This first graph displays the number of complaints received by year, we can see since 2007, the number of complaints is constant decrease
hist(data$'Close Year', main="Complaints closed by year", xlab="close Year", border="white", breaks = 20, col="light blue")

This graph represents the number of complaints closed by year, we can see that it is not following the same magnitude as the number of complaints received by year.
ggplot(data, aes(x=data$'Incident Year', fill= data$'Complaint Has Video Evidence')) + geom_histogram(stat = "count") + labs (title = "Incident with Evidence/Without Evidence by Year", x="Incident Year", y="Number") + theme (legend.position = "right") + scale_fill_discrete(name = "with Evidence")
## Warning: Ignoring unknown parameters: binwidth, bins, pad

This graph represents the number of incidents by year. It also displays the proportion of those incidents that actually have a video evidence and those that does not. Now that we have this, i want to check the proportion of incident with evidence that were solved.
ggplot(data, aes(x=data$'Close Year', fill= data$'Complaint Has Video Evidence')) + geom_histogram(stat = "count") + labs (title = "Case Closed with evidence Vs without evidence by Year", x="Close Year", y="Number") + theme (legend.position = "right") + scale_fill_discrete(name = "Has Video Evidence")
## Warning: Ignoring unknown parameters: binwidth, bins, pad

I assumed that most solved incidents will have a video evidence, this graph shows that my assumption is wrong.
ggplot(data, aes(x=data$'Received Year', fill= data$'Borough of Occurrence')) + geom_histogram(stat = "count") + labs (title = "Number of Incident by Year by Location", x="Received Year", y="Number") + theme (legend.position = "right")+ scale_fill_discrete(name = "Location")
## Warning: Ignoring unknown parameters: binwidth, bins, pad

This graph displays the frequency of incidents by year and by location.
ggplot(data, aes(x=data$'Allegation FADO Type', fill= data$'Allegation FADO Type')) + geom_histogram(stat = "count") + labs (title = "Type of Incident", x="Type", y="number") + theme (legend.position = "right")+ scale_fill_discrete(name = "Type")
## Warning: Ignoring unknown parameters: binwidth, bins, pad

This graph shows the type of incidents and their frequency overall in all the years represented in the dataset.
ggplot(data, aes(x=data$'Received Year', fill= data$'Encounter Outcome')) + geom_histogram(stat = "count") + labs (title = "Number of Incident by Year by outcome", x="Received Year", y="Number") + theme (legend.position = "right")+ scale_fill_discrete(name = "Outcome")
## Warning: Ignoring unknown parameters: binwidth, bins, pad

This graphs shows the number of incident by year by outcome.
ggplot(data, aes(x=data$'Complaint Filed Mode', fill= data$'Complaint Filed Mode')) + geom_histogram(stat = "count") + labs (title = "Complaint Filled Mode", x="Mode", y="number") + theme (legend.position = "right")+ scale_fill_discrete(name = "Mode")
## Warning: Ignoring unknown parameters: binwidth, bins, pad

This graph diplays the different means used to fill a complaint.
ggplot(data, aes(x=data$'Incident Location', fill= data$'Incident Location')) + geom_histogram(stat = "count") + labs (title = "Incident Location", x="Location", y="number") + theme (legend.position = "right")+ scale_fill_discrete(name = "Location")
## Warning: Ignoring unknown parameters: binwidth, bins, pad

This graph displays number of incident by Location.
ggplot(data, aes(x=data$'Received Year', y= data$'Close Year')) + geom_point() + geom_smooth(method = lm) + labs (title = "Relationship between Received Year and Closed Year", x="Received Year", y="Close Year")
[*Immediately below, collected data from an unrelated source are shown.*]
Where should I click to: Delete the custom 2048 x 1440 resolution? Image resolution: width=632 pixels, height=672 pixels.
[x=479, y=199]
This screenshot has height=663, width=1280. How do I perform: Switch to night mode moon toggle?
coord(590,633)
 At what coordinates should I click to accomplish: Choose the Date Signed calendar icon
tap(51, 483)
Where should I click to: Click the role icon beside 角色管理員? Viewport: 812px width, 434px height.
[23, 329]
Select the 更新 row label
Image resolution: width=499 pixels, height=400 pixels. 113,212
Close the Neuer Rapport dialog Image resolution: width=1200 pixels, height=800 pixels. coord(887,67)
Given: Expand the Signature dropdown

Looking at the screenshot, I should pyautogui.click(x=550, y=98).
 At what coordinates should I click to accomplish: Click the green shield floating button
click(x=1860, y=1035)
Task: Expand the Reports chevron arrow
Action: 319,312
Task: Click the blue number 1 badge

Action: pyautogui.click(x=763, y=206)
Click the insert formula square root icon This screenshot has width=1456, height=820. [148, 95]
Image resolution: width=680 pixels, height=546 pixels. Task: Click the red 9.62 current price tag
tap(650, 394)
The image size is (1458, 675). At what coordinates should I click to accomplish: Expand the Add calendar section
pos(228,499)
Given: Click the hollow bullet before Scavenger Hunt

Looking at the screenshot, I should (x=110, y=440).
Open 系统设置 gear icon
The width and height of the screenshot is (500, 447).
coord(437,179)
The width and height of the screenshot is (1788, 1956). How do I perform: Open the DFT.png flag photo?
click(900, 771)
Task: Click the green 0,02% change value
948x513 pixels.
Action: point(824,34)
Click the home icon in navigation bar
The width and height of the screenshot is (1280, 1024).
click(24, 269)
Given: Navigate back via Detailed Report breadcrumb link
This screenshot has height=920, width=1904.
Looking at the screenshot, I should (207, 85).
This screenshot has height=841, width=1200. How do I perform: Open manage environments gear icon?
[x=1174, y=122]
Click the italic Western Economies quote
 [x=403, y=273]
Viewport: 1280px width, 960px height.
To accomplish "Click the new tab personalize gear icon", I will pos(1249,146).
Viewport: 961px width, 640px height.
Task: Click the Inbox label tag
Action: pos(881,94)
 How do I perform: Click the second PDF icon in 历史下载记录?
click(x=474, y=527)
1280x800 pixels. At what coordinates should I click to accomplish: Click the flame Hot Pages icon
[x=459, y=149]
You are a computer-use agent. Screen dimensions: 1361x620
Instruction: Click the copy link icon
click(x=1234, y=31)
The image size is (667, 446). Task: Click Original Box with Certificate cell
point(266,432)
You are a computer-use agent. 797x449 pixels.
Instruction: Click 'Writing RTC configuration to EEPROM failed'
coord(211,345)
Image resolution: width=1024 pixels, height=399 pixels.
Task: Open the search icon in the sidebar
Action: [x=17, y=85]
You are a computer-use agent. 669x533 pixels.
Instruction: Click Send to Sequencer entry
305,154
This graph examine the relationship between the date they receive a complaint and the date the complaint is closed. From this graph we can deduct that it takes them anywhere from less than a year to sometimes 5 year to close a case.
Summary:
Given the size of that dataset, i find that data visualization was very helpful. In fact, if i had to go through the excel file with more than 200K rows, it would take me a considerable amount of time to explore this dataset. However, using data Visualization i got all kind of usefull insight about the data. Each of the above graphs, explore one dimension of the dataset and give a clear picture about the content of that dataset. It is also an accurate precise description of the content of that dataset. Moreover, i could also check some assumption that i made weither they were right or not. In this case i was wrong.
In case, we needed to run an analysis and construct a model, that first step is primordial in understanding, linking and making relationships out of the data. Using EDA simply save us time and help us understand the content better.